Based on the reported findings mentioned above [1,2,3, 7], we hypothesized that decelerated CVV zones might indicate the anatomical location of the individual arrhythmia substrate inside the scar area or along the border zone. The correlation between CVV deceleration zones from AMA and areas of abnormal low-voltage from endocardial bipolar mapping was limited (37.5%). In contrast, we found a good correlation between scar from endocardial unipolar voltage mapping and CCV deceleration zones (94%).

A potential explanation for this finding can be the fact that unipolar voltage mapping is suggested to improve the visualization of scar tissue especially in the midmyocardial or epicardal layer. To create a global pattern of activation in the chamber of interest, coherent mapping uses anatomical data and LAT data using both unipolar and bipolar electrograms based on the Wavefront algorithm and thus can show areas of slow conduction in all layers of the myocardium.

Moreover, information from unipolar voltage mapping can visualize areas representing the extension and border of dense endocardial scar tissue resulting in an improved understanding of intramural or even epicardial exits of individual VT circuits [5, 6]. An advantage of the novel AMA is the integration of electrogram information from bi- and unipolar mapping at the same time, which might add valuable information in terms of intramural or epicardial VA substrates and mechanisms.

Limitations

The present study is of observational design and therefore has typical limitations.

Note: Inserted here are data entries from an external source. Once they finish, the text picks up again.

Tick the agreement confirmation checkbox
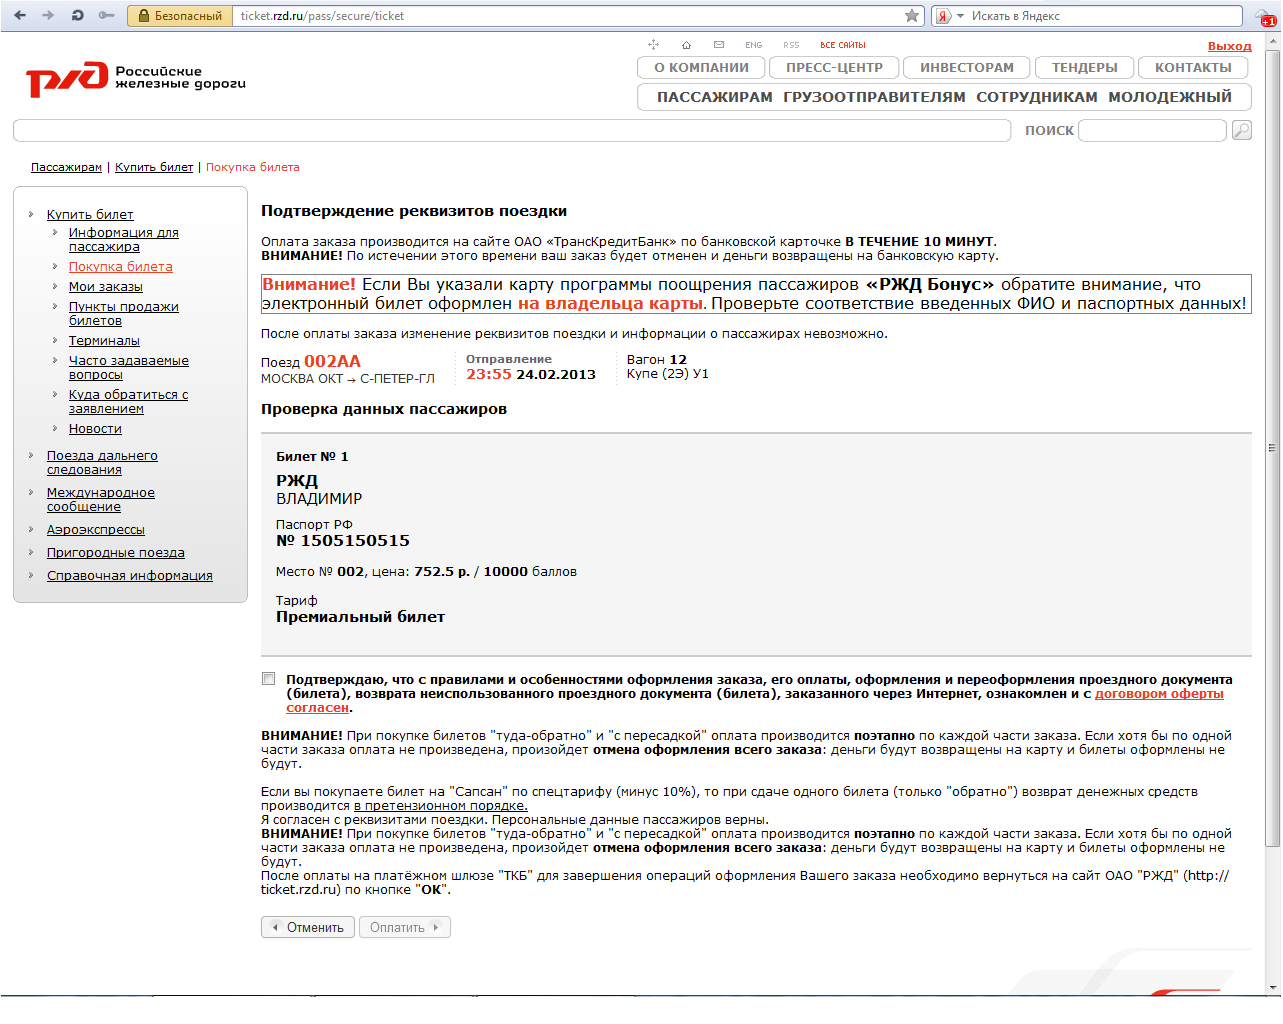 click(x=268, y=679)
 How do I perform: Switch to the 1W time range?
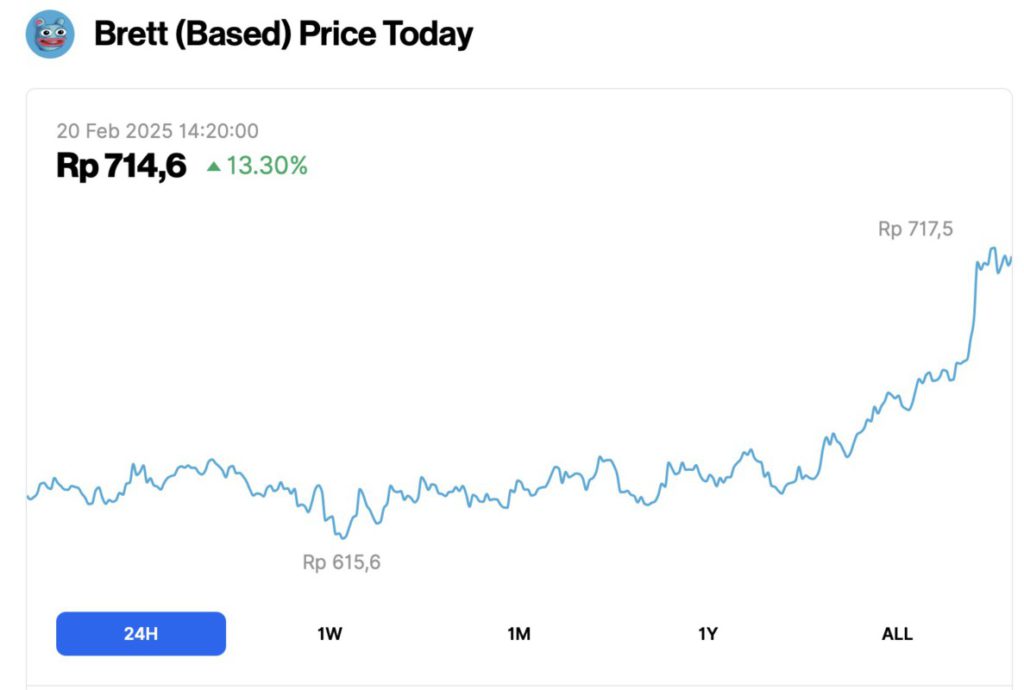click(330, 634)
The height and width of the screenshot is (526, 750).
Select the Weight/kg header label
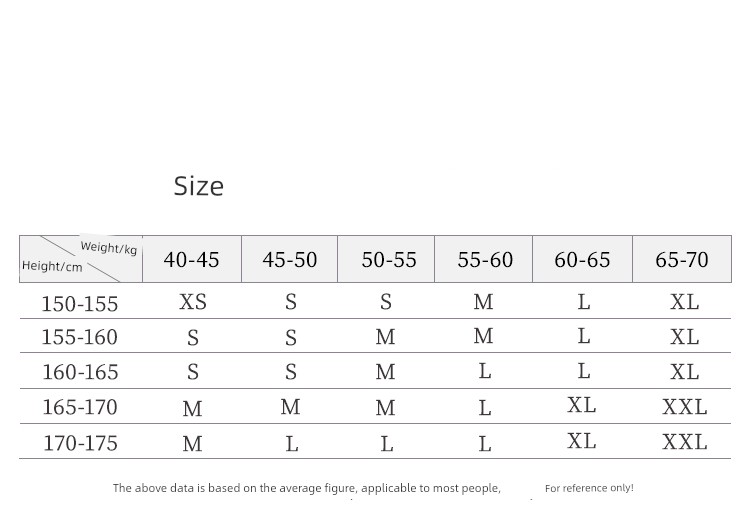(x=109, y=248)
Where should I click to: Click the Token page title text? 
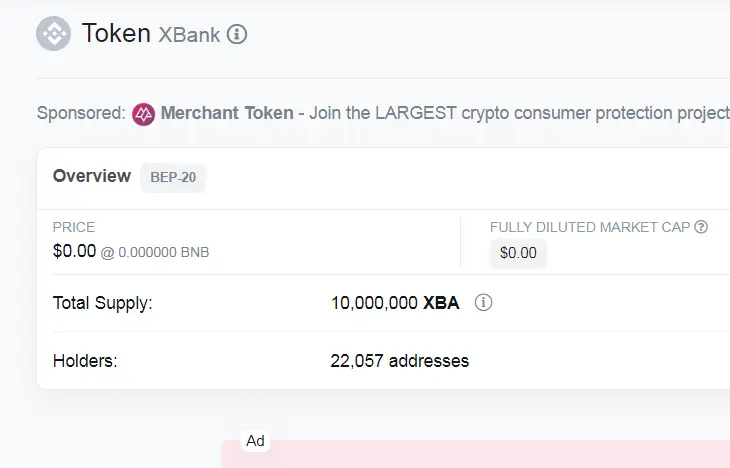point(116,34)
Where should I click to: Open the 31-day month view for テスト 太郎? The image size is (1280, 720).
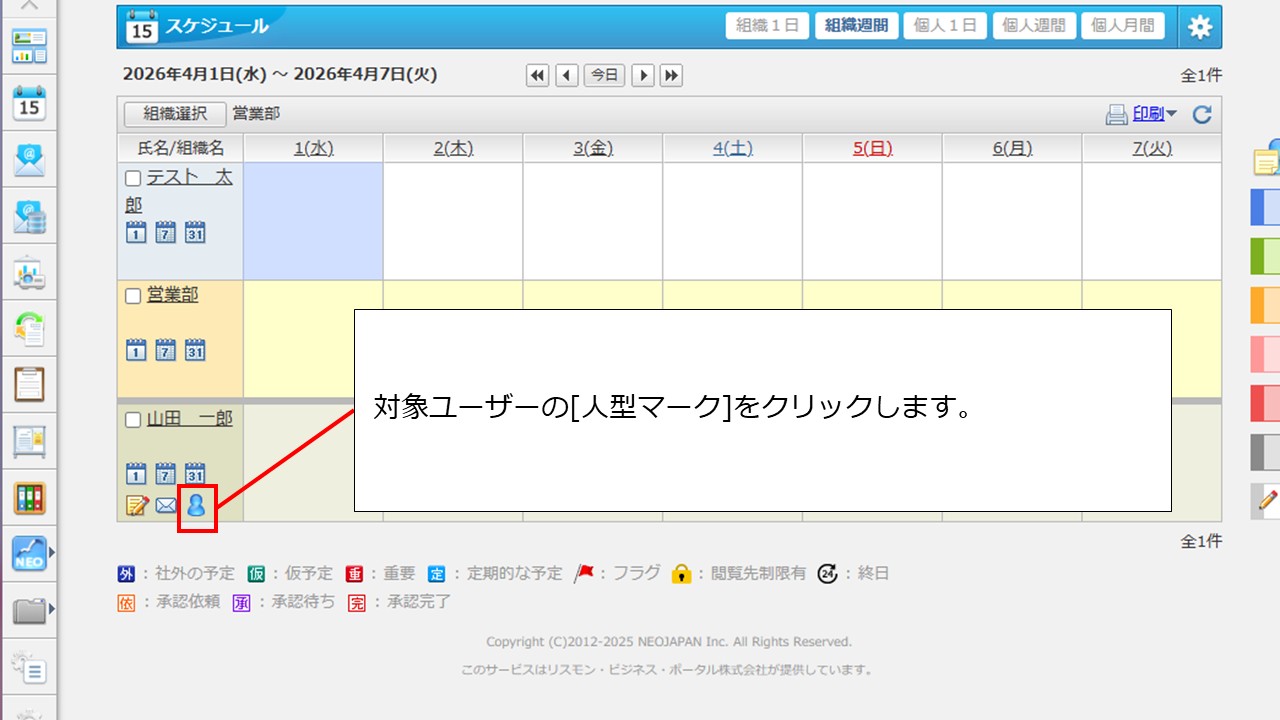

The patient cohort is relatively small and not all patients received epicardial mapping. Nevertheless, this study is the first to provide information on CVV zones based on AMA in patients with VAs. This study was provided for assessment of the new AMA as an additional tool for better understanding of the VT substrate. Therefore, ablation strategy was not changed according to the AMA findings in this study cohort and will be investigated in further studies.

Conclusion

The novel AMA improves the understanding of individual VA substrates due to the visualization of decelerated CVV zones and their correlation with abnormal low voltage predominantly from unipolar mapping. The utilization of AMA in conjunction with evidence for scar tissue might result in additional intramural or epicardial targets for VA ablation and improved freedom from arrhythmia recurrence.